Integration – Improper Integrals

Motivating question

How can we use integrals to determine the area of an unbounded region?

Warmup exercise 1

Evaluate:

\[\int_0^b \frac{2}{(x+2)^3}dx.\]

Hint: since the upper limit of integration is the variable $b$ instead of a number, your answer will be a formula in terms of $b$.

Show answer 1

We could evaluate this integral using direct substitution with $u=x+2$, but since $du = dx$, this substitution is straightforward enough that we can probably integrate directly (if it’s not obvious to you how to integrate this directly, definitely integrate by substitution; it’s not wrong, it’ll just take more writing).

\[\int_0^b \frac{2}{(x+2)^3}dx = \int_0^b 2(x+2)^{-3}dx\]

\[= \left.\frac{2}{(-3+1)}(x+2)^{-3+1} \right|_0^b\]

\[=\left.\frac{-1}{(x+2)^2} \right|_0^b\]

\[= \frac{-1}{(b+2)^2} – \frac{-1}{(0+2)^2}\]

\[=\frac{-1}{(b+2)^2} + \frac{1}{4}.\]

Warmup exercise 2

Evaluate the limit:

\[ \lim_{b \to \infty} \left(\frac{-1}{(b+2)^2} + \frac{1}{4}\right).\]

Show answer 2

The important limit for us to remember is $\lim_{x \to \infty} \frac{1}{x} = 0$.

So our limit:

\[\lim_{b \to \infty} \left(\frac{-1}{(b+2)^2} + \frac{1}{4}\right) = 0 + \frac{1}{4} = \frac{1}{4}.\]

Improper integrals…what do they mean?

Motivating example: You may have guessed by now that we can put Warmup exercises 1 and 2 together. Doing so looks like:

\[\int_0^\infty \frac{2}{(x+2)^3}dx = \lim_{b \to \infty} \int_0^b \frac{2}{(x+2)^3}dx\]

\[=\lim_{b \to \infty} \frac{-1}{(b+2)^2} + \frac{1}{4}\]

\[=\frac{1}{4}.\]

That is, we can write

\[\int_0^\infty \frac{2}{(x+2)^3}dx = \frac{1}{4}\]

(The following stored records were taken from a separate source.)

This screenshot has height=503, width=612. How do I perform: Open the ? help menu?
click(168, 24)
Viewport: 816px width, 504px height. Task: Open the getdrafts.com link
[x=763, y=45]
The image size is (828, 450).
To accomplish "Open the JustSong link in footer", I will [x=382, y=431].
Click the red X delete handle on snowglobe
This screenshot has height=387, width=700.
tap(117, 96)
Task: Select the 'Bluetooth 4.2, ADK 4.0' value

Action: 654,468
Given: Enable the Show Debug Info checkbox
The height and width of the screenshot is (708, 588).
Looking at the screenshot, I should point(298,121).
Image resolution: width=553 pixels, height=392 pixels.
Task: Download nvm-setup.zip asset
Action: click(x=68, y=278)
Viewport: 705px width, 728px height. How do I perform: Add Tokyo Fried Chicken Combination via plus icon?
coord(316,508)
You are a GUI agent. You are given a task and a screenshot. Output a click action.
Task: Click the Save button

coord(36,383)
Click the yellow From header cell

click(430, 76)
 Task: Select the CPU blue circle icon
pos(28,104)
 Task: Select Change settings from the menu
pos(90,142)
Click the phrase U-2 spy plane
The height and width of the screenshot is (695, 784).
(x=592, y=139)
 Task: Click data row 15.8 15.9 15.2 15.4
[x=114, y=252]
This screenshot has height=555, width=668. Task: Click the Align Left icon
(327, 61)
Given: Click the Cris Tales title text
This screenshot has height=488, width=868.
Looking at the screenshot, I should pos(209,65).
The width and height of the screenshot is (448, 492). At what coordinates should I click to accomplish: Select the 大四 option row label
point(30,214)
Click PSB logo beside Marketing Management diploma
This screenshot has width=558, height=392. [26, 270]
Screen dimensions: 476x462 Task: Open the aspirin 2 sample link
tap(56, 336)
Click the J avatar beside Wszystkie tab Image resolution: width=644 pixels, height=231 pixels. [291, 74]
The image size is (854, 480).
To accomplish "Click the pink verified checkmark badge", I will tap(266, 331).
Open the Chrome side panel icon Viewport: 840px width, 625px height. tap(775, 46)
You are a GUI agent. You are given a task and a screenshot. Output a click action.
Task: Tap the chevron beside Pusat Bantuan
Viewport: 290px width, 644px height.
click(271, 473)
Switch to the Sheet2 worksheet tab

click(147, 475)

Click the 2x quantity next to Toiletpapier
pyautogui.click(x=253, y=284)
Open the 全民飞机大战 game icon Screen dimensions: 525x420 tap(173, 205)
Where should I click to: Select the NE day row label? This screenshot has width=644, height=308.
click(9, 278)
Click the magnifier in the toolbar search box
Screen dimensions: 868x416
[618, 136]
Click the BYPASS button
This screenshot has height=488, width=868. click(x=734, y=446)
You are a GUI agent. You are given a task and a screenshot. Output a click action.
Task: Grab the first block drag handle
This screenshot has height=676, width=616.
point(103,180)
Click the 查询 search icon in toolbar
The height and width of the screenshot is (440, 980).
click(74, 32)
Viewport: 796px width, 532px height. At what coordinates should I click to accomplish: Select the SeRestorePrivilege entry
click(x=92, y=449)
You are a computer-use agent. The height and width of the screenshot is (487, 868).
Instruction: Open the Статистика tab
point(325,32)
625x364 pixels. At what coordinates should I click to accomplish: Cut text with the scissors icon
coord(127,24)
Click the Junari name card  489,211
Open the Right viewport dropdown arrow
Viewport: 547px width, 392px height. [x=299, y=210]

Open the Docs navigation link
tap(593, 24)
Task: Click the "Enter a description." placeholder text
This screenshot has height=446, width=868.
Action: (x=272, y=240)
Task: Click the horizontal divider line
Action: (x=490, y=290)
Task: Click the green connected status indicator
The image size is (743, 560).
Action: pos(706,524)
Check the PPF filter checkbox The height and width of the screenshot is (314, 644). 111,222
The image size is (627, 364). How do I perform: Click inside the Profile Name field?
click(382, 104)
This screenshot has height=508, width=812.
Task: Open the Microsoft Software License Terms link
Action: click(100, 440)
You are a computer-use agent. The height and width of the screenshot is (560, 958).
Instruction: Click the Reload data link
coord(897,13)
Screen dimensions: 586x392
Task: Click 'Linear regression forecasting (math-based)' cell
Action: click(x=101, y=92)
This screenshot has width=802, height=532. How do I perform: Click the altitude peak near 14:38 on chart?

But what does this even mean???

Recall from Lesson 2 (link here) that we defined the definite integral $\int_a^b f(x) dx$ as a signed area between the vertical lines $x=a$ and $x=b$ and between the graph $y=f(x)$ and the $x-$axis.

In our motivating example, $f(x) = \frac{2}{(x+2)^3}$, $a=0$, and…well, we’d like to say that $b = \infty$ but since $\infty$ is not a real number, that doesn’t quite make sense (this is why the integral is called improper). But $\infty$ is a limit of real numbers, at the right end of the real number line. So we imagine a region bounded on the right by the vertical line $x=b$ and then taking a limit as $b$ approaches $\infty.$

Click on this interactive Desmos graph (link here) to get a picture of what this looks like for the motivating example; drag the slider $b$ to get larger and larger values of $b$ (Desmos can’t actually let $b$ go to infinity, but it can let $b$ go to 1,000,000, which is still pretty big even if it’s not infinite!).

So we can see that the symbol $\int_0^\infty \frac{2}{(x+2)^3}dx$ still represents a signed area, but now the region is unbounded (there is no finite boundary on the right side of the region).

This is remarkable!!!

We have seen that the integral $\int_0^\infty \frac{2}{(x+2)^3}dx$ represents the signed area of an unbounded region. With this in mind, our conclusion above that $\int_0^\infty \frac{2}{(x+2)^3}dx = \frac{1}{4}$ might seem alarming at first: the region is unbounded but it’s area is…finite??? Yes! It’s true! An unbounded (think: infinite) region can have finite area! Figures 1 and 2 below both show the graph of $\frac{2}{(x+2)^3}$; Figure 1 is zoomed in and shows a small part of the graph, and Figure 1 is zoomed out and shows a larger part of the graph. What we notice is that the blue region, whose area is represented by the improper integral above, gets thinner and thinner as we look further and further to the right (the function has the $x-$axis as a horizontal asymptote as $x$ approaches $\infty$). What our calculation above shows is that the blue strip gets thin enough fast enough that its area is actually pretty small!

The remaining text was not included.